Après un départ manqué en raison d’une grève des aiguilleurs, le voilà enfin en Alaska pour renouer, comme il l’écrit, "avec le monde de son enfance". En très peu de vers, avec des mots choisis, l’auteur nous plonge dans un univers où nous découvrons tour à tour des oies sauvages, le saumon argenté, un jeune porc-épic mangeant des feuilles, des ours bruns...

Les paysages tels le cratère enneigé du Kukuk Volcano, les fameux totems poles dressés vers le ciel, les baleines sous la pluie, les images étonnantes de grizzlis mangeant des saumons morts sont autant de sources d’émerveillement pour le lecteur qui voyage dans une mise en abîme où son imaginaire compose avec celui du poète.

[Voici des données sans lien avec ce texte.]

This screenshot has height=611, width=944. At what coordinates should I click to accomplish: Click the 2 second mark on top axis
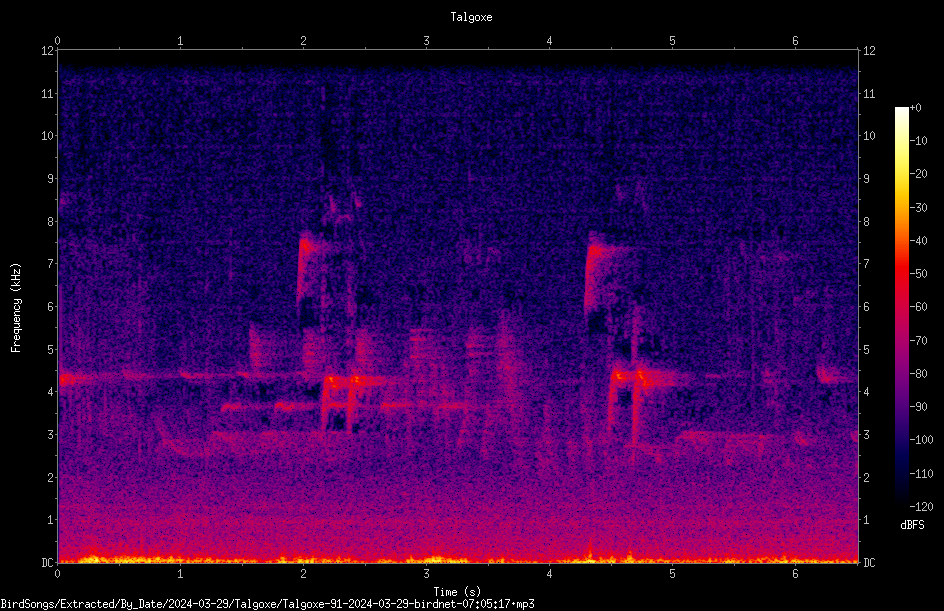click(x=303, y=41)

Nous entrons alors dans ce que Jean-Claude Caër appelle "le poème du non-retour" car nous partageons avec lui cette "immense paix" qui surgit de l’espace, voire de cet ailleurs qui nous fascine et qu’il nous restitue sur la page blanche. Ce voyage, qui a partie liée avec l’enfance et la recherche de l’aventure appréhendée dans les livres de jeunesse, n’est autre qu’une quête initiatique qui prépare l’auteur et par extension nous-mêmes "à notre propre disparition". Le voyage en Alaska permet dans le même temps d’appréhender l’infini tout en pressentant notre finitude.

Lorsque l’écrivain de retour à Paris marche avec son fils aîné près des vignes de Montmartre, il évoque l’angoisse de ce dernier qui "voit ses amis, sa famille, et tous les autres/ Comme des vivants en sursis"" et d’ajouter "Cela le fait pleurer". Et c’est bien pour cette raison, qu’il nomme "l’imminence du Rien", que Jean-Claude Caër plonge "au coeur de sensations nouvelles" afin de devenir, écrit-il, "quelqu’un d’autre que je ne connais pas".

A notre tour, de nous immerger dans cette aventure poétique peu commune et de nous l’approprier pour un voyage intérieur qui nous ramènera sur les terres de notre enfance, sans nul doute la vraie patrie qui fonde notre entité.